* Given request 1 *
Using the linear algebra notes, answer these questions briefly:
(a) What can be taken instead if the real part of a purely imaginary eigenvector yields zero?
(b) What kind of operators does the writer say they do understand?
(c) According to the parenthetical remark, what is preserved under quotients?
* Given request 2 *
Output the part of the linear algebra notes between "A commuting pair" and "for a pair.", inclusive, copied word for word.

* Selected passage *
* * *
Now the operator is actually diagonalizable over the reals by Galois theory:
a complex vector is an eigenvector iff its conjugate is,
so real part is (as is the imaginary part, as a real vector; mult by i!).
More concretely, diagonalize using real part of diagonalizing matrices.
(A priori you may be worried that the real part of purely imaginary eigenvector
yields a zero (so you don't get a non-zero eigenvector),
but you can take the imaginary part instead.)
Alternatively, you can just show that it has an eigenvector using Galois theory,
and then use semisimplicity.
%%%%%%%%%%%%%%%%%%%%%%%%%%%%%%%%%%%%%%%%%%%%%%%%%%%%%%%%%%
\subsection{Complex: commuting operators}
I don't understand normal operators geometrically or topologically;
I do understand commuting operators though.
A commuting pair of operators, or more generally a commutative algebra,
behaves in many ways like a single operator (resp., a $1$-dimensional algebra).
These statements and proofs all work for larger commuting family,
meaning both ``$k$ commuting operators'',
and more abstractly, a commutative $K$-algebra,
without distinguished basis, but the notation gets ickier,
so we will usually prove just for a pair.
Note that the inductive proofs assume a choice of basis for the algebra.
For all of these, we need only common eigenvector,
as we can then induct to get common flag
(commuting is preserved under quotients).
Sometimes we can prove that they preserve a common flag directly?
\subsubsection{Structure of a single operator}
Recall structure of a single operator.
* * *
* Source excerpt *
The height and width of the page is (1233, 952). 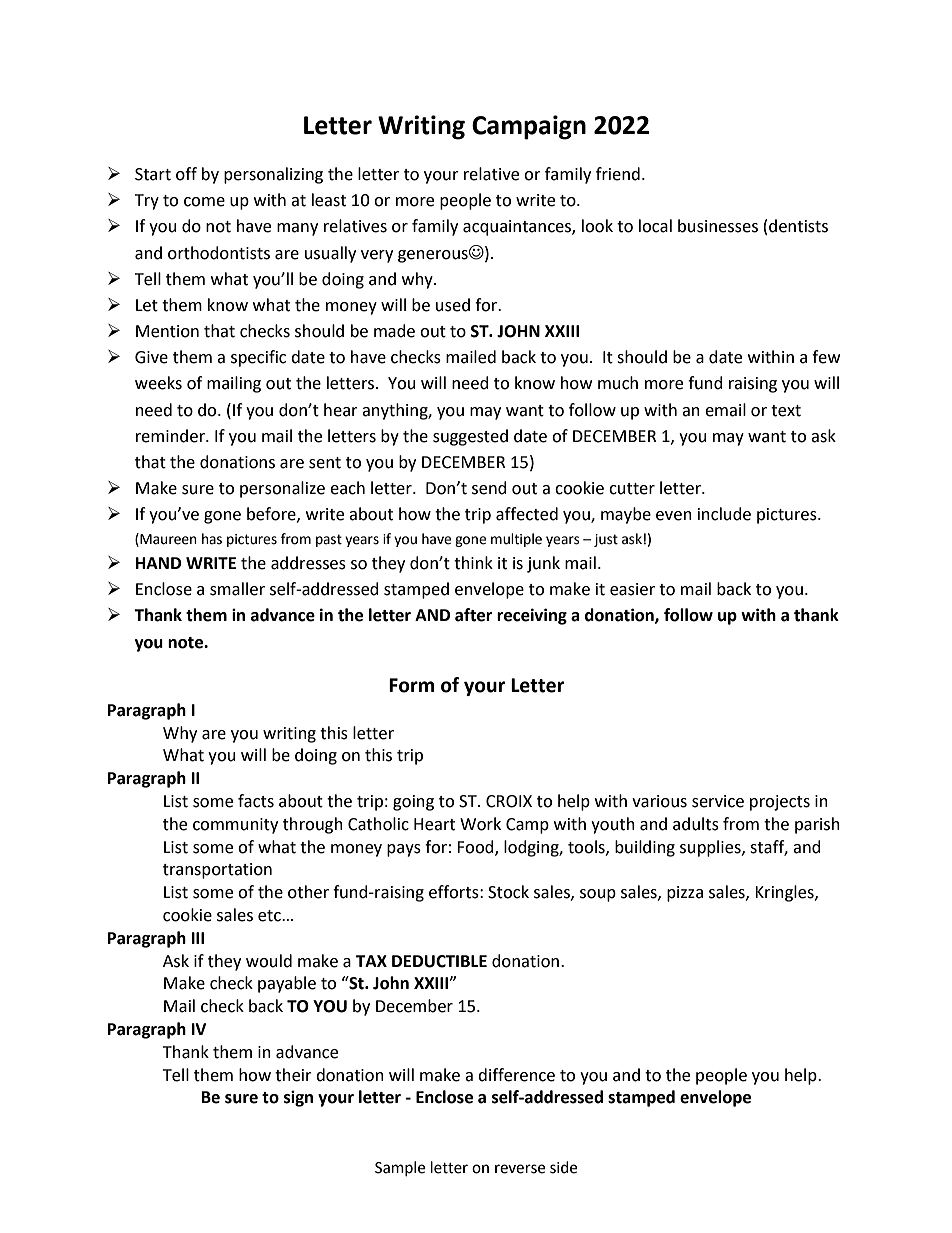 I want to click on side, so click(x=563, y=1167).
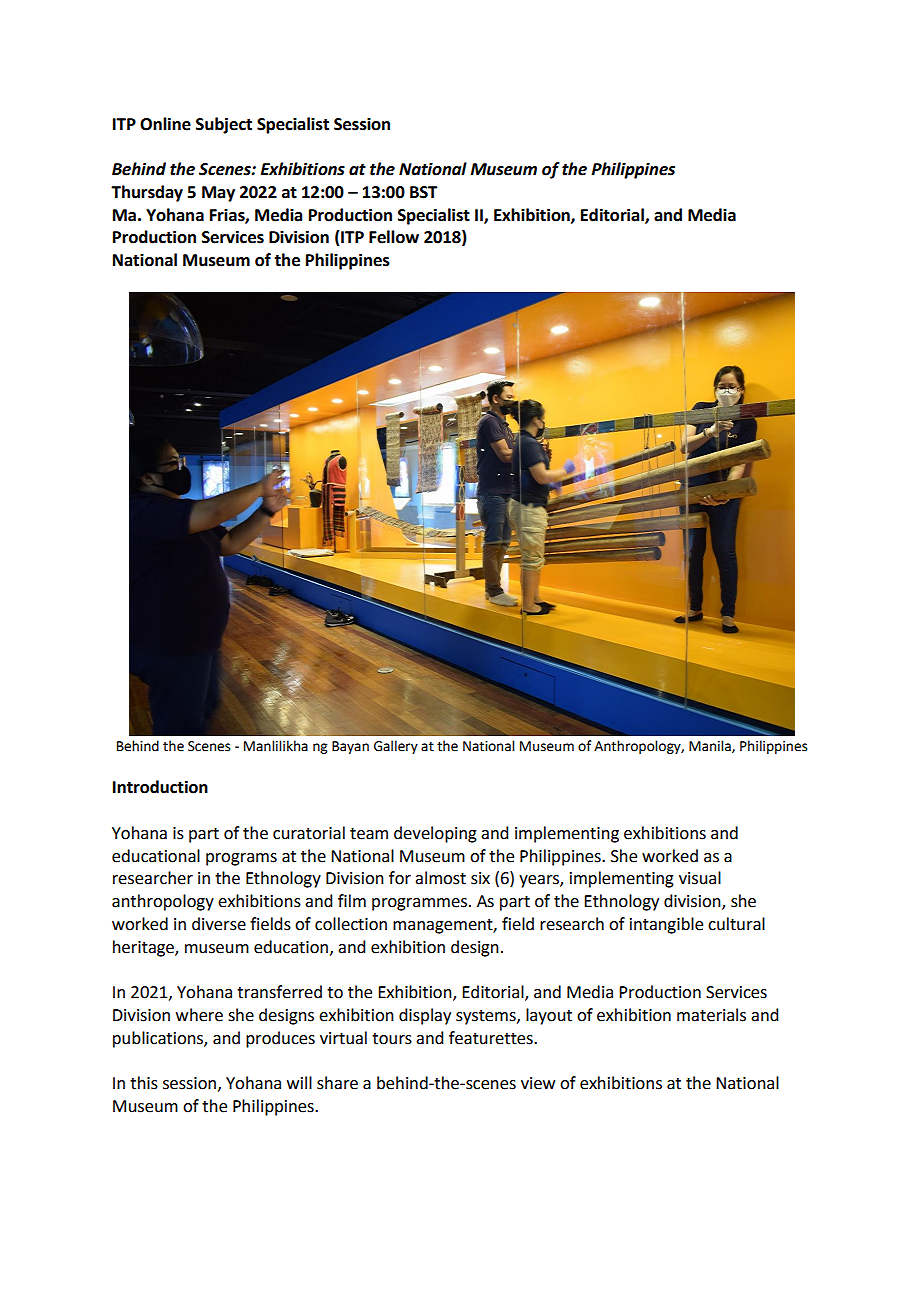 The height and width of the screenshot is (1308, 924). What do you see at coordinates (711, 746) in the screenshot?
I see `Manila` at bounding box center [711, 746].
* * *
* Exercise output 1 *
(a) The imaginary part.
(b) Commuting operators.
(c) Commuting.

* Exercise output 2 *
A commuting pair of operators, or more generally a commutative algebra,
behaves in many ways like a single operator (resp., a $1$-dimensional algebra).
These statements and proofs all work for larger commuting family,
meaning both ``$k$ commuting operators'',
and more abstractly, a commutative $K$-algebra,
without distinguished basis, but the notation gets ickier,
so we will usually prove just for a pair.